Mardi, une étude parue dans le British Medical Journal fait part du premier cas de transmission entre humains de H7N9 en Chine. Les deux personnes infectées, le père et sa fille, sont décédées. De plus, le virus a montré des signes de résistance aux principaux antiviraux. L'épidémie est maintenant sous contrôle grâce à la fermeture de nombreux marchés de volailles, principale source d'infection, et au fait que les températures sont plus chaudes en été. Mais, expliquent ces chercheurs, dont notamment les virologues néerlandais Ron Fouchier (Rotterdam) et américain Yoshihiro Kawaoka de l'université du Wisconsin-Madison, le virus pourrait réémerger avec des mutations à l'approche de l'hiver avec la capacité potentielle de se transmettre par voie aérienne entre humains.
Des virus génétiquement modifiés
Le Dr Fouchier et ses collègues décrivent dans leur lettre publiée dans la revue américaine Science et britannique Nature l'approche qu'ils entendent suivre pour décoder en laboratoire les processus moléculaires clés de H7N9 avec des manipulations génétiques, créant en d'autres termes un virus mutant plus virulent, résistant aux antiviraux ou capable de se transmettre entre des mammifères, soit potentiellement entre humains.
Avec ces expériences, ils espèrent "trouver ce qui rend cet agent pathogène potentiellement mortel pour l'homme et les moyens d'arrêter sa possible propagation". Ils expliquent que, dans ce cas, les études épidémiologiques classiques et la surveillance ne donnent pas assez de temps aux autorités sanitaires pour élaborer une réponse efficace contre une éventuelle pandémie. Ces chercheurs soulignent aussi qu'ils prendront les précautions qui s'imposent pour travailler avec des virus génétiquement modifiés et respecteront les réglementations mises en place en 2012 par l'Organisation mondiale de la santé (OMS) et les États-Unis pour les travaux controversés sur le virus de la grippe H5N1.
Le Dr Fouchier et son collègue Yoshihiro Kawaoka avaient chacun de leur côté créé un virus mutant H5N1 de la grippe capable de se transmettre entre mammifères. Les autorités américaines avaient bloqué la publication de leurs études en 2011, et ce, pendant plusieurs mois en avançant le risque bioterroriste ou qu'un tel virus s'échappe du laboratoire. Elles avaient demandé que des mesures soient prises pour mener de telles recherches avant qu'elles puissent reprendre, ce qui n'est toujours pas le cas aux États-Unis, selon Ron Fouchier.
Une controverse "salutaire"
Il a précisé que les travaux sur le virus mutant H5N1 avaient recommencé dans son laboratoire à Rotterdam.
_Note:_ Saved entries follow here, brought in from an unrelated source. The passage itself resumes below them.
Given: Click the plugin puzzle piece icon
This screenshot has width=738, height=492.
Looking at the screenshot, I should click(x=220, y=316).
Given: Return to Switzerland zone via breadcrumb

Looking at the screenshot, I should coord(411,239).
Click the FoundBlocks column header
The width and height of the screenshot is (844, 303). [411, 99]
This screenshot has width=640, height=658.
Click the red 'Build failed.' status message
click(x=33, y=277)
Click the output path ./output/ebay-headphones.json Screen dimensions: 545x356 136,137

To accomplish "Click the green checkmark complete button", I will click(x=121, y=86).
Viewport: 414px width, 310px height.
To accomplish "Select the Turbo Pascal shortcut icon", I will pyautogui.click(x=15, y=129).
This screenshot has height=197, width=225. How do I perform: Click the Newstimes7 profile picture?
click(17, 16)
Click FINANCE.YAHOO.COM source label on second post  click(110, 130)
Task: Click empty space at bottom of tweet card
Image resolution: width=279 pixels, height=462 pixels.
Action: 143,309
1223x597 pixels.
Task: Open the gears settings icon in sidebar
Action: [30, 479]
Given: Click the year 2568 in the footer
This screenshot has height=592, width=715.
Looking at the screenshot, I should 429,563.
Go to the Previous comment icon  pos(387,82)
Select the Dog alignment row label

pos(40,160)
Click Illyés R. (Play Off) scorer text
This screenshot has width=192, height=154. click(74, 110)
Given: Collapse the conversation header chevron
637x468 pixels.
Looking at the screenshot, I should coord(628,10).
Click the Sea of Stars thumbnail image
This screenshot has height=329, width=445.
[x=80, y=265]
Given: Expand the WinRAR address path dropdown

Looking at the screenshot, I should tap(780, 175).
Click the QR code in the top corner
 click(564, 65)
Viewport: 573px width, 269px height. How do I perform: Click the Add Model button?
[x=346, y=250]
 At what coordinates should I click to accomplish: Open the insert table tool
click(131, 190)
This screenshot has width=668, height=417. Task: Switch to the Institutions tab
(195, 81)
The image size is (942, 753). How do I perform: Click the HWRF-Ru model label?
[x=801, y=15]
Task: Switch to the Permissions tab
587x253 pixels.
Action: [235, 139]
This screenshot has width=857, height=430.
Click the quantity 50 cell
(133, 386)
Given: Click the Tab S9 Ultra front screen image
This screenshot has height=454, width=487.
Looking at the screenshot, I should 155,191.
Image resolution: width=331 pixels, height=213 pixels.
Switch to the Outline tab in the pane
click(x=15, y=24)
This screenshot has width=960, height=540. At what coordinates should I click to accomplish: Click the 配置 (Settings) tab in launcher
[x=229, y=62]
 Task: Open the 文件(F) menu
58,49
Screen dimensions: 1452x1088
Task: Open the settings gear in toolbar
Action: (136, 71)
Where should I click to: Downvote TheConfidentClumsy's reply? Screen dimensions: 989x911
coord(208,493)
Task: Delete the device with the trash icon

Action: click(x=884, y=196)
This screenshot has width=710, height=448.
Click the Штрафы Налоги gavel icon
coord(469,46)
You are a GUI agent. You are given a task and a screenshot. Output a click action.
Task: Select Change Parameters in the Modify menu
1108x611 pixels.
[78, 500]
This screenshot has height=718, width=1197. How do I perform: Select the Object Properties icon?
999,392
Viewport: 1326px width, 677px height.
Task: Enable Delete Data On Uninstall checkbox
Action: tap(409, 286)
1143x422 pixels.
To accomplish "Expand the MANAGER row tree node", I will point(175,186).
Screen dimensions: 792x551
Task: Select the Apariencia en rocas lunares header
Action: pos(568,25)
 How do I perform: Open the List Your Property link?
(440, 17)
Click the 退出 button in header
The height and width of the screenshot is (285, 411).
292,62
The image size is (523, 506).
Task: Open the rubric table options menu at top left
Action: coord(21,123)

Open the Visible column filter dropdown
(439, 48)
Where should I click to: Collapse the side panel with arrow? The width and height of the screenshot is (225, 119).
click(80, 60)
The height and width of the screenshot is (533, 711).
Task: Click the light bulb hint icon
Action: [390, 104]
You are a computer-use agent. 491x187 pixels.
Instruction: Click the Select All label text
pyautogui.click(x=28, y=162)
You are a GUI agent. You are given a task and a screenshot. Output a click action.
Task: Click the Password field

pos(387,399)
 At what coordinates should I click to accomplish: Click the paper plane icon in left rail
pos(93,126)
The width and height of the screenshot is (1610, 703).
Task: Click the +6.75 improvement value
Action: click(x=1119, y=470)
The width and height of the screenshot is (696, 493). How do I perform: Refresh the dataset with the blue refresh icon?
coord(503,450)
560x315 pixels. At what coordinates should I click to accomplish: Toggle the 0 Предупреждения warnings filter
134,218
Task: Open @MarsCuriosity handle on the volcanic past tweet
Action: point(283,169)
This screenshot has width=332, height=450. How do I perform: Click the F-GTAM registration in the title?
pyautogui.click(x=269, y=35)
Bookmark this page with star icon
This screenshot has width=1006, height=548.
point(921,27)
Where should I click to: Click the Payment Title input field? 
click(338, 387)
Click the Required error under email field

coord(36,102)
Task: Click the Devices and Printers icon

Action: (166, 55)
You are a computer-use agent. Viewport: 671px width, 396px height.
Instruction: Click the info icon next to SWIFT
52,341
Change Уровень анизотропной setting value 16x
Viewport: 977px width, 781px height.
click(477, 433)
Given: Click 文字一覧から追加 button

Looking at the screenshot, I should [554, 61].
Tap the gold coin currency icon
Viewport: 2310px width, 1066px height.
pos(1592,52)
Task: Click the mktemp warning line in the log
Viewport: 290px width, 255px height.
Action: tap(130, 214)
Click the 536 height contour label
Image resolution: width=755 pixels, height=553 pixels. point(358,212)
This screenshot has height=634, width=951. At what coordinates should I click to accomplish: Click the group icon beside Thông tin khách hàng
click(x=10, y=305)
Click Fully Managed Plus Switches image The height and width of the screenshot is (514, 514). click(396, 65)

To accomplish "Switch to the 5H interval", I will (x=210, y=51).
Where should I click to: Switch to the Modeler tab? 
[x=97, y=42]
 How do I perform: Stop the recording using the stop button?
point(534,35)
Un groupe de 40 scientifiques avaient également accepté un moratoire sur ce type de recherche, qui a été levé plus tôt cette année. Les chercheurs soulignent dans leur lettre que la controverse suscitée par les recherches sur le virus mutant H5N1 "a été salutaire, car elle a relancé le dialogue sur la sécurité sanitaire des laboratoires et sur le double usage des recherches", civiles et militaires.
Aux États-Unis, des contrôles supplémentaires ont également été mis en place pour minimiser les risques dans les laboratoires, notent-ils. Dans une correspondance publiée mercredi, le ministère américain de la Santé indique que toutes recherches qu'il finance visant à créer des virus H7N9 capable de se transmettre entre des mammifères par voie aérienne feraient l'objet d'un examen accru.